## Set problem
Edit the stretch of the material from the line containing "5 stars (496, 983)" through the line containing "Leichte Sprache (869, 477)", replacing "Cookie Settings" with "Cookie Preferences" and leaving everything else unchanged.

## Task inputs
* START *
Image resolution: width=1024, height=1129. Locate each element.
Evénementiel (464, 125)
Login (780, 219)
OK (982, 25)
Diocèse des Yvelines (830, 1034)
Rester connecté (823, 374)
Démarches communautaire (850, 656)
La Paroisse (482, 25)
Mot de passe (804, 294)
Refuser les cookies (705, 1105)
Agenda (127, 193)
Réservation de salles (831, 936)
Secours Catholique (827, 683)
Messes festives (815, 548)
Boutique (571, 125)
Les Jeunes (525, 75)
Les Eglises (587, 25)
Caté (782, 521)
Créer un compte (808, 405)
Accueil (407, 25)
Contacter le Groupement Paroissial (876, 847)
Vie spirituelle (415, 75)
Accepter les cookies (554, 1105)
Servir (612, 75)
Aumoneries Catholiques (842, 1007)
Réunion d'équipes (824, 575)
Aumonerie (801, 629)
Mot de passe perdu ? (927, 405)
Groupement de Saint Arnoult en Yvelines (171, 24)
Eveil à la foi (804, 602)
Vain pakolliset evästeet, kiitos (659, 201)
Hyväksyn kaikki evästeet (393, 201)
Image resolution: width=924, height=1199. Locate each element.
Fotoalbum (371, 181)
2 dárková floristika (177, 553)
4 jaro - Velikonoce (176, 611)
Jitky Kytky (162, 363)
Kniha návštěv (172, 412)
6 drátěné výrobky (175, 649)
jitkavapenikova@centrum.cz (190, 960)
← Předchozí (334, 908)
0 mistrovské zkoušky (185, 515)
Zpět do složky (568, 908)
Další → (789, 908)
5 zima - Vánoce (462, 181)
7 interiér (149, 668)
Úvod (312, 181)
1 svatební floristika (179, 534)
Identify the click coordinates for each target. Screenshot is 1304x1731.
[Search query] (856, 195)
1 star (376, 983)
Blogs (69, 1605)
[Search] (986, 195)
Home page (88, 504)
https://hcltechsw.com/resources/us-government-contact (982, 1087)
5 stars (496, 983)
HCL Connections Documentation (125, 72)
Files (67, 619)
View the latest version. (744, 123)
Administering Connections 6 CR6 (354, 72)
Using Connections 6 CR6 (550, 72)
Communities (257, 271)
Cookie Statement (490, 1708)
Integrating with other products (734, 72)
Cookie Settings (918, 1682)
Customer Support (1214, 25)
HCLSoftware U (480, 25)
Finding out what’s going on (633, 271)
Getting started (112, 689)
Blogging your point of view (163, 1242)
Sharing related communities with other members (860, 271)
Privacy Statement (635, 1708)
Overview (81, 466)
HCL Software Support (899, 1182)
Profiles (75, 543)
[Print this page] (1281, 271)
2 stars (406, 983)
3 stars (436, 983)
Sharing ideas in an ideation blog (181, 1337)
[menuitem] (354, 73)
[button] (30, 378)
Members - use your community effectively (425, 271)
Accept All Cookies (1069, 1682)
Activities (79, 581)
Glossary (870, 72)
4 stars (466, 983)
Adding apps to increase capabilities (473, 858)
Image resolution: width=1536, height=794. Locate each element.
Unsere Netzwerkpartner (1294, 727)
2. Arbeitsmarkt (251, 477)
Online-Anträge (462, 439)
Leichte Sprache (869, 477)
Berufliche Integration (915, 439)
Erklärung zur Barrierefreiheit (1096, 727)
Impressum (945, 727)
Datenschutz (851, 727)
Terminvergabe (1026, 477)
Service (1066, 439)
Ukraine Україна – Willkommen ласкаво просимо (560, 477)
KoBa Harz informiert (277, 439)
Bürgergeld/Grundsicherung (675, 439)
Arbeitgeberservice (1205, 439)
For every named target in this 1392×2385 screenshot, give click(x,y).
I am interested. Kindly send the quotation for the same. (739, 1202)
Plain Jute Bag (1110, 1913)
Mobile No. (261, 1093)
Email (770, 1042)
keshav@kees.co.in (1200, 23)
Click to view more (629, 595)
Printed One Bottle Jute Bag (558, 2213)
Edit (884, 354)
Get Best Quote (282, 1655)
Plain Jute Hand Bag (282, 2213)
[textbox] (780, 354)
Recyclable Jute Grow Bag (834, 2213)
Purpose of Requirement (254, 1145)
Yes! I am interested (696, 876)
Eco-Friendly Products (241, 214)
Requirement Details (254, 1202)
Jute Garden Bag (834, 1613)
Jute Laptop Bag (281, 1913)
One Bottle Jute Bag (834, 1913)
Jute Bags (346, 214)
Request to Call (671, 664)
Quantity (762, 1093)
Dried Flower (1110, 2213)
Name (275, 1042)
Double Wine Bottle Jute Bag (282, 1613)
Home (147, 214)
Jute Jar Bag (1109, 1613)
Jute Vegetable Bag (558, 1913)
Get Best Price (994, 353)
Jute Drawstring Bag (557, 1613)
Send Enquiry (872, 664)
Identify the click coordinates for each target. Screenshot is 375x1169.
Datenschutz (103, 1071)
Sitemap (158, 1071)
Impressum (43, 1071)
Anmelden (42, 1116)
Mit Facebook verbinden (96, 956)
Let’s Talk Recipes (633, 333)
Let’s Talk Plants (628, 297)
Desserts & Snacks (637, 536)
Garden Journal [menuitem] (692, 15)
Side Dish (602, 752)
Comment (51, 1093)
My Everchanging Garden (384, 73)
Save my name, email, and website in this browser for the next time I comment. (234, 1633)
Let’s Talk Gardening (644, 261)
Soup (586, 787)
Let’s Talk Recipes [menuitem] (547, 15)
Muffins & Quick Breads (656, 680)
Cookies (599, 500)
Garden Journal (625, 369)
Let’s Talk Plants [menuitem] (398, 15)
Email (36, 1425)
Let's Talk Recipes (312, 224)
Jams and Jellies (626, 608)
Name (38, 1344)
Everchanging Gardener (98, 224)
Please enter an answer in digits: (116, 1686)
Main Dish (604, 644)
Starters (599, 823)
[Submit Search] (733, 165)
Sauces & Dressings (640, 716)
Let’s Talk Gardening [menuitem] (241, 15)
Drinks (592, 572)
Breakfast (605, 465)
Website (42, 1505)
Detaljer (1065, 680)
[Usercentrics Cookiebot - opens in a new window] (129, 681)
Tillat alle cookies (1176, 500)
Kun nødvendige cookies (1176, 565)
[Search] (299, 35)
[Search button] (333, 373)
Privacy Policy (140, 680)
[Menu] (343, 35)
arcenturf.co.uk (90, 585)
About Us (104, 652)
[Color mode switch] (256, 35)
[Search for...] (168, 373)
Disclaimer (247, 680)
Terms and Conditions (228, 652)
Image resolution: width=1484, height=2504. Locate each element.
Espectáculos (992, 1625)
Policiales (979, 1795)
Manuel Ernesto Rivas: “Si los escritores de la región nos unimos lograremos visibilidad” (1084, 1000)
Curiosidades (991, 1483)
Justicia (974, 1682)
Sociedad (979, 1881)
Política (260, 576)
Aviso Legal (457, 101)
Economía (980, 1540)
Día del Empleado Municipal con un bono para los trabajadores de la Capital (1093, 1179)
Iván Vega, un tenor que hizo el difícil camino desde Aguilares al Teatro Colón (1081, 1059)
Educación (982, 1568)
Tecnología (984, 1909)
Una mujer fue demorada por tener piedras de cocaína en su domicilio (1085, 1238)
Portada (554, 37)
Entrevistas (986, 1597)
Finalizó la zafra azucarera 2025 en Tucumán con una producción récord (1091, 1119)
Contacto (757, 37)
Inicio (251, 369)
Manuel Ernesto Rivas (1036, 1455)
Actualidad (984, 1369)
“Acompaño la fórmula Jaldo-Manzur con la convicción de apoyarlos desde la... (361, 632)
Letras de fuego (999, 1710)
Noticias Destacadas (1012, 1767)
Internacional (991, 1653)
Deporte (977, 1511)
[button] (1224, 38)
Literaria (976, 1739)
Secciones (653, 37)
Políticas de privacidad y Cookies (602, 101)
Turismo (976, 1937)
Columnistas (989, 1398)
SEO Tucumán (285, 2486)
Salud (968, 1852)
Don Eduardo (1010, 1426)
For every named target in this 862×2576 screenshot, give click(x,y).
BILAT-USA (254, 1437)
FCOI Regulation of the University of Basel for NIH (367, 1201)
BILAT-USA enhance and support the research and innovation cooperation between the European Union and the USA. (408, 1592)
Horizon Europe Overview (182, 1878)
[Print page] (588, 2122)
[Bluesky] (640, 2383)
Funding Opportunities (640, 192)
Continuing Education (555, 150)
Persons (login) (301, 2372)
* END *
## Completed task
5 stars (496, 983)
HCL Connections Documentation (125, 72)
Files (67, 619)
View the latest version. (744, 123)
Administering Connections 6 CR6 (354, 72)
Using Connections 6 CR6 (550, 72)
Communities (257, 271)
Cookie Statement (490, 1708)
Integrating with other products (734, 72)
Cookie Preferences (918, 1682)
Customer Support (1214, 25)
HCLSoftware U (480, 25)
Finding out what’s going on (633, 271)
Getting started (112, 689)
Blogging your point of view (163, 1242)
Sharing related communities with other members (860, 271)
Privacy Statement (635, 1708)
Overview (81, 466)
HCL Software Support (899, 1182)
Profiles (75, 543)
[Print this page] (1281, 271)
2 stars (406, 983)
3 stars (436, 983)
Sharing ideas in an ideation blog (181, 1337)
[menuitem] (354, 73)
[button] (30, 378)
Members - use your community effectively (425, 271)
Accept All Cookies (1069, 1682)
Activities (79, 581)
Glossary (870, 72)
4 stars (466, 983)
Adding apps to increase capabilities (473, 858)
Image resolution: width=1536, height=794. Locate each element.
Unsere Netzwerkpartner (1294, 727)
2. Arbeitsmarkt (251, 477)
Online-Anträge (462, 439)
Leichte Sprache (869, 477)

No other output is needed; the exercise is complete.